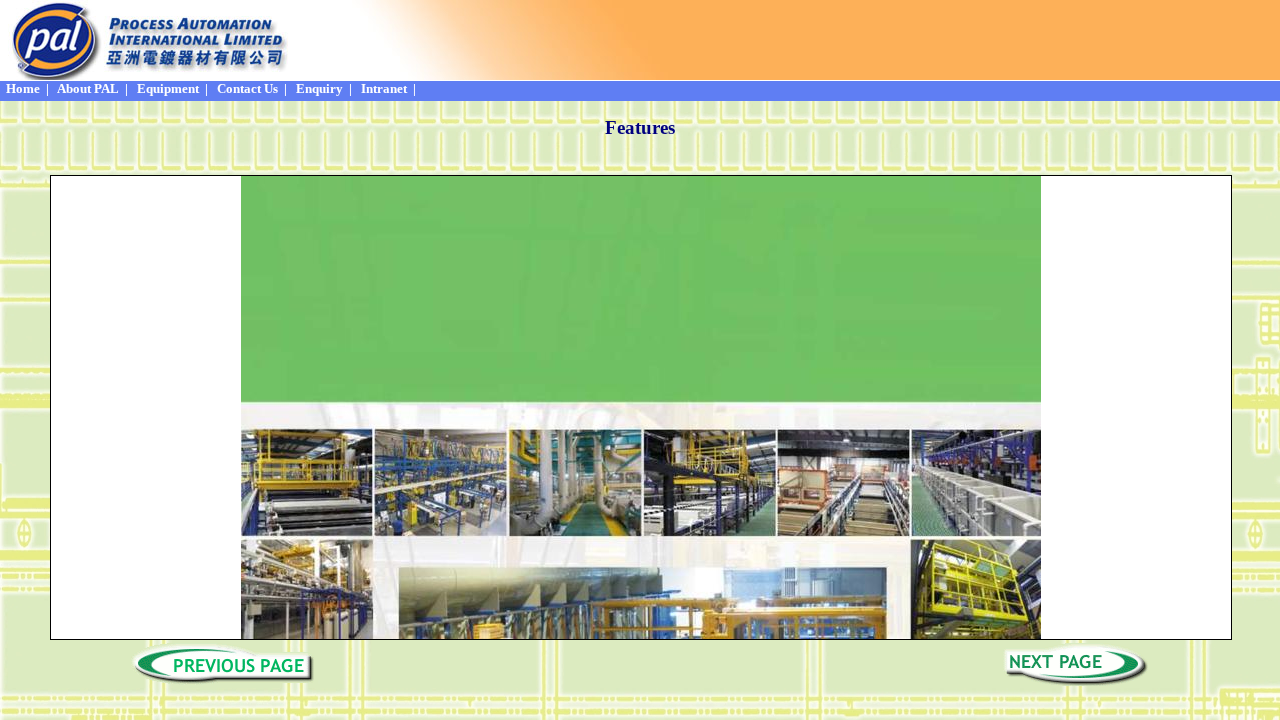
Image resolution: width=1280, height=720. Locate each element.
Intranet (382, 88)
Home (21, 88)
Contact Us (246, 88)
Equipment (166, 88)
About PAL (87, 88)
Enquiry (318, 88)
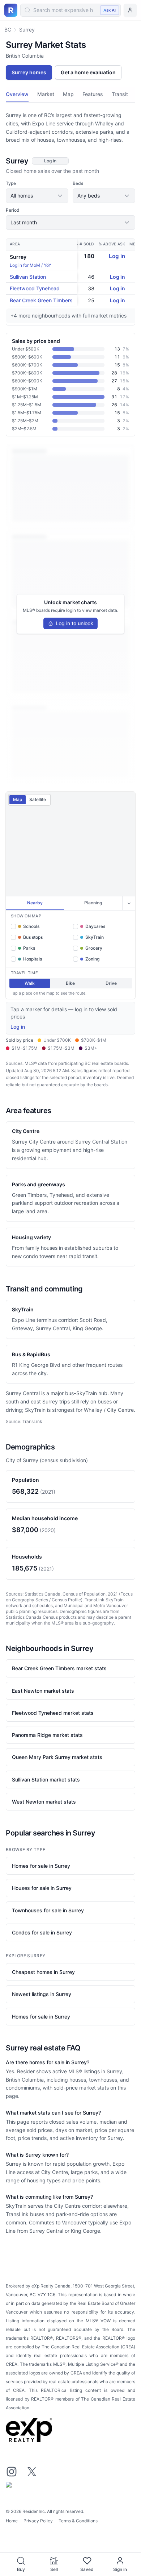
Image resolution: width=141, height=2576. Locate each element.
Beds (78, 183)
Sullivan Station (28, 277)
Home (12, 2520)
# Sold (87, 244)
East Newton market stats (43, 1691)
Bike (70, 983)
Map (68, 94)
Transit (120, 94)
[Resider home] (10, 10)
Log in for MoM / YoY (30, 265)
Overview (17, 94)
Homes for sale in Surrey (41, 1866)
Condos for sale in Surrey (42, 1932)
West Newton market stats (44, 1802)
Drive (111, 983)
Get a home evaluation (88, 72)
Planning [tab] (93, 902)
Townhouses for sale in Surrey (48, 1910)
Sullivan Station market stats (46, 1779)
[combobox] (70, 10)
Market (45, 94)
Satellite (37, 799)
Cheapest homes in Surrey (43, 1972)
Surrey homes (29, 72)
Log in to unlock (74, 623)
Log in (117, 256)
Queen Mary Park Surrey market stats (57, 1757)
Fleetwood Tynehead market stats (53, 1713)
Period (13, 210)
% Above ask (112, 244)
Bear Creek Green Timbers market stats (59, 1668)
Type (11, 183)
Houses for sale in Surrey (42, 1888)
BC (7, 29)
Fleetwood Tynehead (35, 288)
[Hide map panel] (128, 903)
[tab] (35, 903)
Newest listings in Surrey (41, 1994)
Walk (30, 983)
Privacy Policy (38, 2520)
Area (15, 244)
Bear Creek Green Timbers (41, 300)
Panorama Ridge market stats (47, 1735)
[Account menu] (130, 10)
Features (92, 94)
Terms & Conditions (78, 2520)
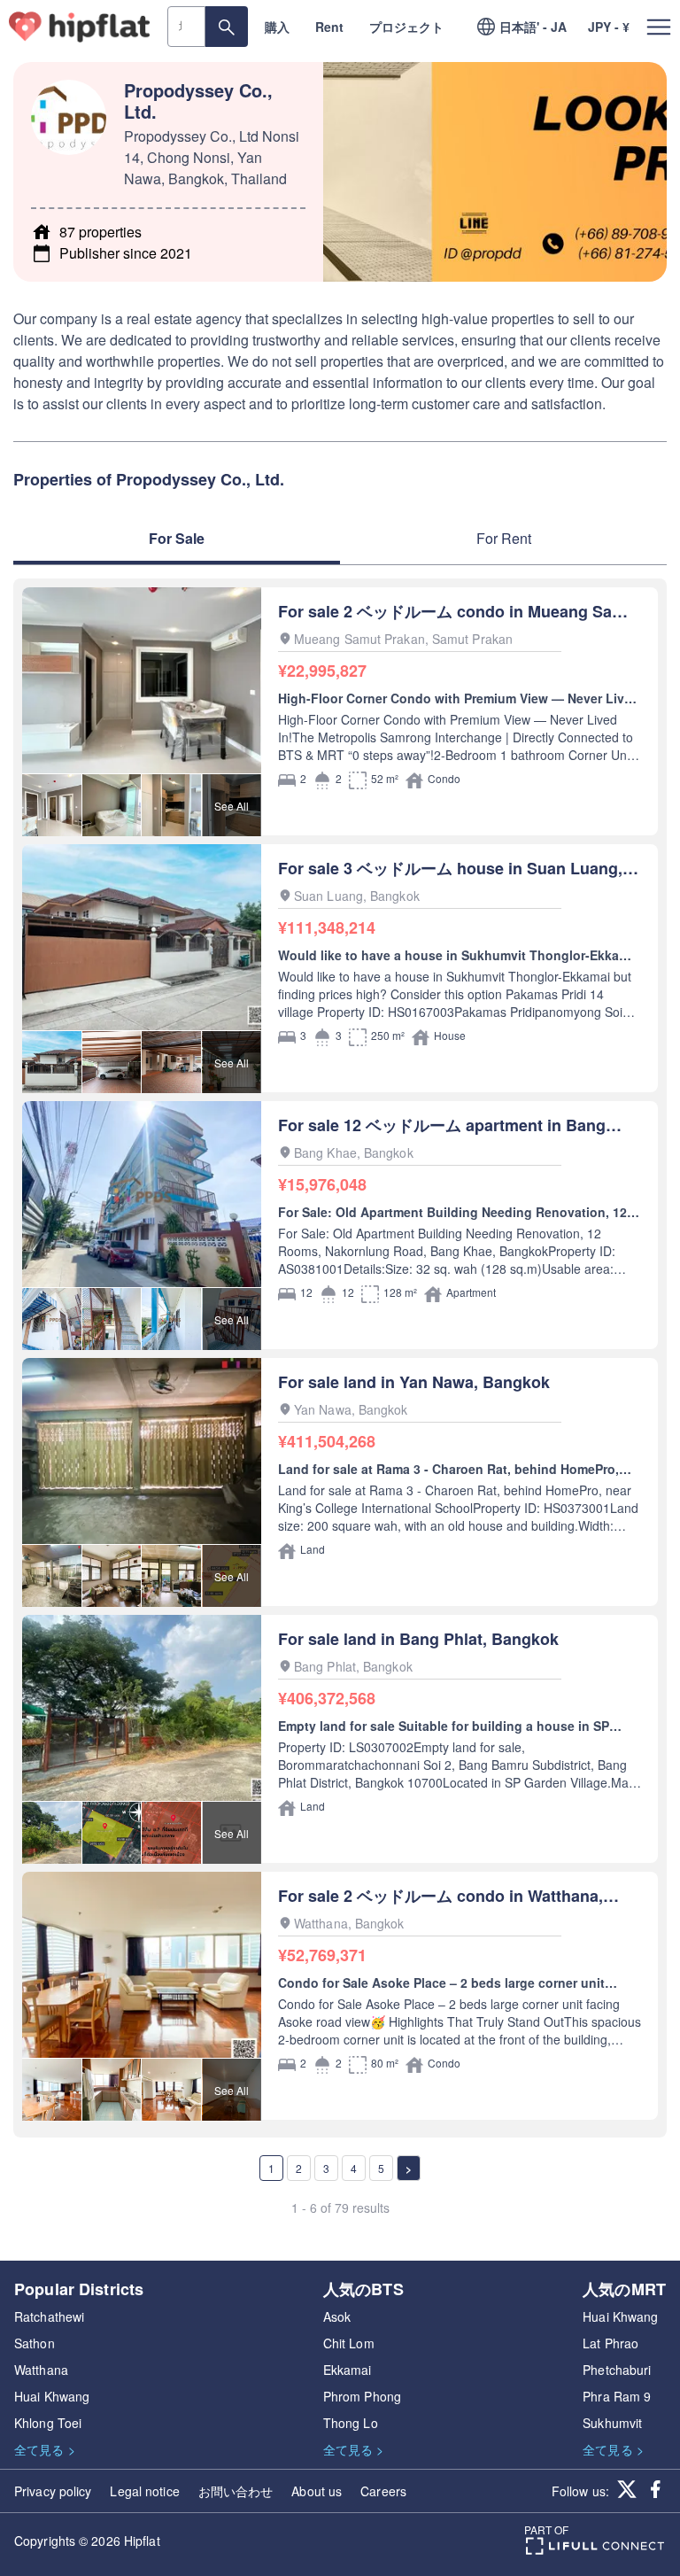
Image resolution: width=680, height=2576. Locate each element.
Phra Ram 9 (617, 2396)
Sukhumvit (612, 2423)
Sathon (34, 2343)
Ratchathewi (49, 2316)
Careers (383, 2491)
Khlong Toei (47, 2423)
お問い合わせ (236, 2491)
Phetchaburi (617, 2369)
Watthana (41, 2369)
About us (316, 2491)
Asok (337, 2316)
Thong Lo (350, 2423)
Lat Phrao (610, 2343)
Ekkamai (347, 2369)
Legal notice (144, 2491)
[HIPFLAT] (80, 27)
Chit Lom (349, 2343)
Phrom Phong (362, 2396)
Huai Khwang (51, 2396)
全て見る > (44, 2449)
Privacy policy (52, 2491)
⁂
* [Your objective] Filter by the word "Sullivan": copy every line of the data that holds it.

* [Result]
Sullivan Station (28, 277)
Sullivan Station market stats (46, 1779)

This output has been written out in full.